Was being a baby duck more, or less, humiliating than feeling like a pensioner in an old-age home? He stared at his face in the bathroom mirror. Were his teeth his own? He flicked them with his thumb and forefinger, and listened to the small, strong sound of enamel against nail before letting the water run.
Where were the other occupants?
As the boy sat by the dead pool full of water, empty of arms and bobbing heads, he wondered if they were the sole residents. Could an entire hotel be run for just three guests? The boy indulged himself in a rare sensation. Open the durbar hall for the evening! Summon the head cook, the prince wishes to congratulate him on his latest confection!

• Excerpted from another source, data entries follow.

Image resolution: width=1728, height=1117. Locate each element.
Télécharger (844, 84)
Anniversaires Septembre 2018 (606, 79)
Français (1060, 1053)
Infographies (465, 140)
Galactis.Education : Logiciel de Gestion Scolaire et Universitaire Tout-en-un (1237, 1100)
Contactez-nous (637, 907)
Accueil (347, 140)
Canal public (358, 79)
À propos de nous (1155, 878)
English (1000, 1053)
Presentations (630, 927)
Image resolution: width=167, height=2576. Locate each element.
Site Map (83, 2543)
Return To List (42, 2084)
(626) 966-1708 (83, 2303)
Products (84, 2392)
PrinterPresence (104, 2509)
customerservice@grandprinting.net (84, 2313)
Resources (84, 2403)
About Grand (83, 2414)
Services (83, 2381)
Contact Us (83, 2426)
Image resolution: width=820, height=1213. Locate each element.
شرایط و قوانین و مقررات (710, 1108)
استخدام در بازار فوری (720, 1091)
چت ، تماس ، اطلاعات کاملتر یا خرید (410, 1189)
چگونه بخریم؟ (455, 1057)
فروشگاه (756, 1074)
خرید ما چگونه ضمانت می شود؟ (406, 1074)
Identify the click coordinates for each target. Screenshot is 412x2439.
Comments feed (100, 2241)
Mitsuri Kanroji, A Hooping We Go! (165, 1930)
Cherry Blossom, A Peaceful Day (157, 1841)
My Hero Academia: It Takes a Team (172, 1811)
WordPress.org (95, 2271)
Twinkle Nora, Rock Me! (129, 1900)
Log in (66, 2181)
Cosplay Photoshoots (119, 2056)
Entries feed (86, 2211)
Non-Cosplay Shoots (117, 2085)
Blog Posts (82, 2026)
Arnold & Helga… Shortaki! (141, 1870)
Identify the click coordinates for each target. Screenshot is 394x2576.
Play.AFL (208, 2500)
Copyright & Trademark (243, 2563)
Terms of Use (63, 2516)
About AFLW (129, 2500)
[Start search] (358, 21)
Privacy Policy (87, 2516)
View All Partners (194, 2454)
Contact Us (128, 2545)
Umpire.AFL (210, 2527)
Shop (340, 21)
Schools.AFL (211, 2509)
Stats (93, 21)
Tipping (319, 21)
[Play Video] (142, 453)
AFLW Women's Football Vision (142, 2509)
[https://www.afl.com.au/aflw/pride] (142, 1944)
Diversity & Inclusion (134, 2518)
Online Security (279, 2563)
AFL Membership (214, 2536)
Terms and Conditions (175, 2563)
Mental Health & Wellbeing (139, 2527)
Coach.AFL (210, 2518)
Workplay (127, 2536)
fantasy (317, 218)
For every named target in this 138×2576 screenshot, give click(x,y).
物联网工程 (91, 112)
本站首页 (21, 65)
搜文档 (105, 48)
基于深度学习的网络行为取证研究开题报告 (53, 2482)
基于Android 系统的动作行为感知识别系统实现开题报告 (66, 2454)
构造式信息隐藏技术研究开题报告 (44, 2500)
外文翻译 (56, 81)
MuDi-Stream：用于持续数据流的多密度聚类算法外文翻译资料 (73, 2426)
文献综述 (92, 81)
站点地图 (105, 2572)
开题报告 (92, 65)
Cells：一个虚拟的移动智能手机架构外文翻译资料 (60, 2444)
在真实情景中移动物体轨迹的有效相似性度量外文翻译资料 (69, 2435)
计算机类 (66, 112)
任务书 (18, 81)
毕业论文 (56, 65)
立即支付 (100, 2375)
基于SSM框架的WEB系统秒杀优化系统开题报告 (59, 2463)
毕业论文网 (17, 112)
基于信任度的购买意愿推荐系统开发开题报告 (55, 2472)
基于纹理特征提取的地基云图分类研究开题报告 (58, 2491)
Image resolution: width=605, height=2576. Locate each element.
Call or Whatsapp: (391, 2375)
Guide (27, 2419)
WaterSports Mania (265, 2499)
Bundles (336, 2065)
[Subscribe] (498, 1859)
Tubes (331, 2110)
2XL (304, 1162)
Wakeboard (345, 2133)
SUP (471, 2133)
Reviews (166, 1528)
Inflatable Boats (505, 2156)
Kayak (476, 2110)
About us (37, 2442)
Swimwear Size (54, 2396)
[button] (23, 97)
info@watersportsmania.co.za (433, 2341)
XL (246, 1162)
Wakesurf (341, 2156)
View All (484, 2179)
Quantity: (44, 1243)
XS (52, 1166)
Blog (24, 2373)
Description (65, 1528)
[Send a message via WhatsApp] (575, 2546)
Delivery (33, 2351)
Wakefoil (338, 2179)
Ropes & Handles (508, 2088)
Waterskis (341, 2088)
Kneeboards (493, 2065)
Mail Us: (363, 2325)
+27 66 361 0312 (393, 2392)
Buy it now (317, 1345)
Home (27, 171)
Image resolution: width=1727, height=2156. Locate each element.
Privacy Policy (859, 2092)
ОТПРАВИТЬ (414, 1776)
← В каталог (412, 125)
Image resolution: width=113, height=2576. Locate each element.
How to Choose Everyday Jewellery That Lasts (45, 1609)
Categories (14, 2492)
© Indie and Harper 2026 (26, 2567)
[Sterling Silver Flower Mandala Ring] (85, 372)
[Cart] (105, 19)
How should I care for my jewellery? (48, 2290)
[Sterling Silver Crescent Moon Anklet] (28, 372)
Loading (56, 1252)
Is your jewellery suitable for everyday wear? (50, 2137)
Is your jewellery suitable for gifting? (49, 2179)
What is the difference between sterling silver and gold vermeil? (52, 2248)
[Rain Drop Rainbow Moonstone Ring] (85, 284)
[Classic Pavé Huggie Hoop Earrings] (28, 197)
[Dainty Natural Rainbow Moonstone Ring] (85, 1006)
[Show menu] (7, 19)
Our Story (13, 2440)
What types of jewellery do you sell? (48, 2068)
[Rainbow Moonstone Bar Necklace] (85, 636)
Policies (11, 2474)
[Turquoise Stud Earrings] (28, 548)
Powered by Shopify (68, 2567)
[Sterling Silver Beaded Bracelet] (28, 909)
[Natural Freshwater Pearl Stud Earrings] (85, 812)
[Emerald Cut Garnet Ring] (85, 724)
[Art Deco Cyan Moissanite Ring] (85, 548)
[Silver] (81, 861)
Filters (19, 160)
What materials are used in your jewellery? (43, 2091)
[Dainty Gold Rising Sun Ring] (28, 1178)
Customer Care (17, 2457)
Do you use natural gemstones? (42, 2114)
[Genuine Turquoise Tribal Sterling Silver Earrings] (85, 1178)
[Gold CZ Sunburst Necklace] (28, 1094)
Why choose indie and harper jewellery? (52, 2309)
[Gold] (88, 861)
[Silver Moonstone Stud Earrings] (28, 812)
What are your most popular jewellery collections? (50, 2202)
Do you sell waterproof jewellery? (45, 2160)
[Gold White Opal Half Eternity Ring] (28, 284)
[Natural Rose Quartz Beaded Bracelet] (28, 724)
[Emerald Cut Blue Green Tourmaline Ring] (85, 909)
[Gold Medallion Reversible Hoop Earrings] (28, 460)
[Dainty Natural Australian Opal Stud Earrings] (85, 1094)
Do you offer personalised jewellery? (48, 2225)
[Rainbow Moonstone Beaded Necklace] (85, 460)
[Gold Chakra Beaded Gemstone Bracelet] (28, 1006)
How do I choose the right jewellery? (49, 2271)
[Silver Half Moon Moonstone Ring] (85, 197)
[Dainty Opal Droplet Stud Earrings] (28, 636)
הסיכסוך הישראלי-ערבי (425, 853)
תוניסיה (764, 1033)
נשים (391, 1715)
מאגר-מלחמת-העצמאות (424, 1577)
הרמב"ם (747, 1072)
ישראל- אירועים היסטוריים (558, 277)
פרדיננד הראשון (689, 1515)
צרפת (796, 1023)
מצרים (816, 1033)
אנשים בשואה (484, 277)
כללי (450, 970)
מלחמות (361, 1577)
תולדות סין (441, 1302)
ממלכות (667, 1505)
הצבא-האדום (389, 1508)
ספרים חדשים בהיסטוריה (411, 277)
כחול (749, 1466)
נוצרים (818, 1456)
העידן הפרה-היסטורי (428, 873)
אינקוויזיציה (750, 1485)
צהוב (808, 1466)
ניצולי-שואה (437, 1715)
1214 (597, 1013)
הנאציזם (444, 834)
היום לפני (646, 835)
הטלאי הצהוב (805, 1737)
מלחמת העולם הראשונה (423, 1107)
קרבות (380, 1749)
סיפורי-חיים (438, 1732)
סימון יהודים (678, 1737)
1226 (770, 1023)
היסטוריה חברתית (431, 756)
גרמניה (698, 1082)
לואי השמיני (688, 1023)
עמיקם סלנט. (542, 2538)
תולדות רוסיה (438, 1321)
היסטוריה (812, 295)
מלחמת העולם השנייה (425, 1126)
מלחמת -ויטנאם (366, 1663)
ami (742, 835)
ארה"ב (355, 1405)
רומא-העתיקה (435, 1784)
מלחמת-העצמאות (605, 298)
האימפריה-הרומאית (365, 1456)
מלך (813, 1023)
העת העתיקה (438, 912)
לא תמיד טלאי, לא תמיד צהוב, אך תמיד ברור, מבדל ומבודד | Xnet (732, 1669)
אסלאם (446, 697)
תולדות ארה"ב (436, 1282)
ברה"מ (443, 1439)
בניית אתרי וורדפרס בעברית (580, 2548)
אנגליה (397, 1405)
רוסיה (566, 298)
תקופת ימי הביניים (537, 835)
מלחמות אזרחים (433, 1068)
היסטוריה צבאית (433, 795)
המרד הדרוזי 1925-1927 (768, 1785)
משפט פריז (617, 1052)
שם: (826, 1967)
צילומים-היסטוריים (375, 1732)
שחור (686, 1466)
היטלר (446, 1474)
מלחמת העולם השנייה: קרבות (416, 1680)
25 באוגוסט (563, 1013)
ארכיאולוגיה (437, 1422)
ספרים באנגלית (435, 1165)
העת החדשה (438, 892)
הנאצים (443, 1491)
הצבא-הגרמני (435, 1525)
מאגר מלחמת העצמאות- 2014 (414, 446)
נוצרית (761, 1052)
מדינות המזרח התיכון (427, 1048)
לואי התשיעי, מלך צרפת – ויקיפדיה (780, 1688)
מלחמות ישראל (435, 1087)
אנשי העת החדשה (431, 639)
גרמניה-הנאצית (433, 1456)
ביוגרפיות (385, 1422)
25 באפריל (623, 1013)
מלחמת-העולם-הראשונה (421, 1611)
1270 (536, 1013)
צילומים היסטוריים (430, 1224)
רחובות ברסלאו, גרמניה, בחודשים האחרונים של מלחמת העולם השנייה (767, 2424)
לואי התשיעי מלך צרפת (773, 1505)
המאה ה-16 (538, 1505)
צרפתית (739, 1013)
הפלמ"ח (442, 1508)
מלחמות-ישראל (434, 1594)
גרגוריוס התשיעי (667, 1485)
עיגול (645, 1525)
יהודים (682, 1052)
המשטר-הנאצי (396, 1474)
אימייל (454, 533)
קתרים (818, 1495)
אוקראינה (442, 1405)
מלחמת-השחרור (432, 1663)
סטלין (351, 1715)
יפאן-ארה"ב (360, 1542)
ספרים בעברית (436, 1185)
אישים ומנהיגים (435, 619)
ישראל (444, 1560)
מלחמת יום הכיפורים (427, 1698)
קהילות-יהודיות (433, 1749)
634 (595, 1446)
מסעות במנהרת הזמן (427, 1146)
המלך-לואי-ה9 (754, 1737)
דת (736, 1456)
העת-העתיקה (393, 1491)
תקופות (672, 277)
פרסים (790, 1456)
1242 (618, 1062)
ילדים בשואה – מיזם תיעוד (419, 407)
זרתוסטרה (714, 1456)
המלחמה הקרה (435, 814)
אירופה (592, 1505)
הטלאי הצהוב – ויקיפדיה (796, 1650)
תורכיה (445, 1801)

'Let's see the beach before it gets dark,' his father said.
The boy and his mother got up obediently. Down a little path they went, winding brown between green palms. Young palms. One of them was fl attened. Strong winds. Most of the cottages were closed. This side looked shabby, as if the hotel couldn't be bothered about housekeeping where no one lived. Low, knee-high lamps were set along the path. Of the ten lamps he counted on his side, three were broken. Great. Snakes in the dark. (Were there snakes by the sea?) Trip and fall in the dark. No, hide away indoors in the dark.
When the little winding path ended and became gravel and sand and wiry bits of vegetation poking out of bumpy little mounds, the boy almost stumbled. The ground tilted upward. They climbed to the top of the tilt and there it lay before them. The sea. The boy, who had lived in Bombay all his life, close enough to the sea unlike some of his landlocked cousins, realized that he, like his mother, had drawn in his breath. Breathtaking, this is what the word means, he thought.
There was nothing that came between him and the view. No vendors, no bathers, no dog-walkers, fl ute-sellers, monkeytrainers, tongawalas, no familiar criss-crossing colourful constantly changing bustle. It was quiet, and empty. The beach was very white. The blue water glittered. Little waves ran up and down. Placid and contented, the sea lay there like some big lazy beast, flicking its tongue gently at the sand, as if it was delicious, sweet, fine white sugar melting in its mouth. The boy licked his lips. The family walked down to the sand.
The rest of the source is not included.